Gestern hat mich ein Mate auf  Foxhole aufmerksam gemacht, das man kostenlos über STEAM runterladen kann.

Foxhole on Steam

Foxhole - Persistent War MMO

Im Moment noch in der Pre-Early Access Phase, scheint es aber doch schon mit anderen Spielern zusammen enormen Spass zu machen. 

Die Bedienung ist übersichtlich und einfach gestalltet, so das man sich damit nicht erst Ewigkeiten auseinandersetzen  oder umstellen muss.

Man kann es vereinfacht mit Helldivers vergleichen. 

Nur Spieler, keine NPC´s die über die 100 gehen können.
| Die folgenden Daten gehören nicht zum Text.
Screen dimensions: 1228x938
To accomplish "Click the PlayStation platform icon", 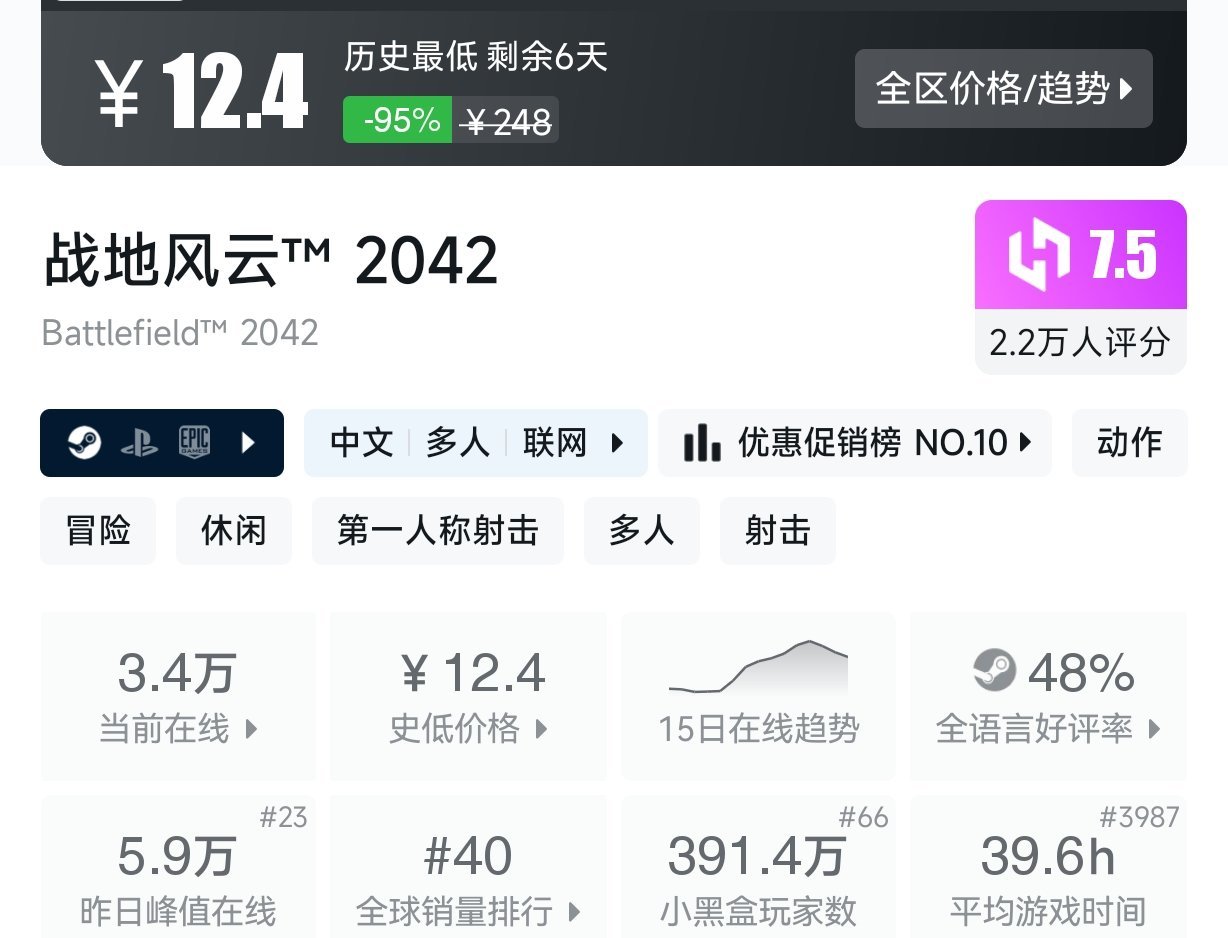I will tap(139, 443).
Zwei Fraktionen.  Gestartet wird vom HQ, von dort aus wird zusammen mit anderen Spielern Frontlinien gezogen, befestigt, ausgebaut und verschoben. All dies benötgit Nachschub. Allwerkzeug dafür ist der Hammer. Schrott aufsammeln, ab zur Werkstatt und in nötige Materiaien umwandeln die für Fahrzeuge, Munition, Waffen oder der Frontlineie benötigt werden.   Das klingt erstmal nach viel Farmerei was es aber nicht ist  auf Grund der grossen Anzahl der Spieler und das alles übersichtlich und nicht grossartig kompliziert wurde.  

Vorsicht geboten beim alleinigen umherziehen, ruckzuck erwischt es einen und alles was man bereits im Inventar hat, geht bis auf  Hammer und Pistole mit der jeder Spieler im Inventar beginnt, verloren und kann von einen anderen Spieler gelootet werden. 


Gruss


----------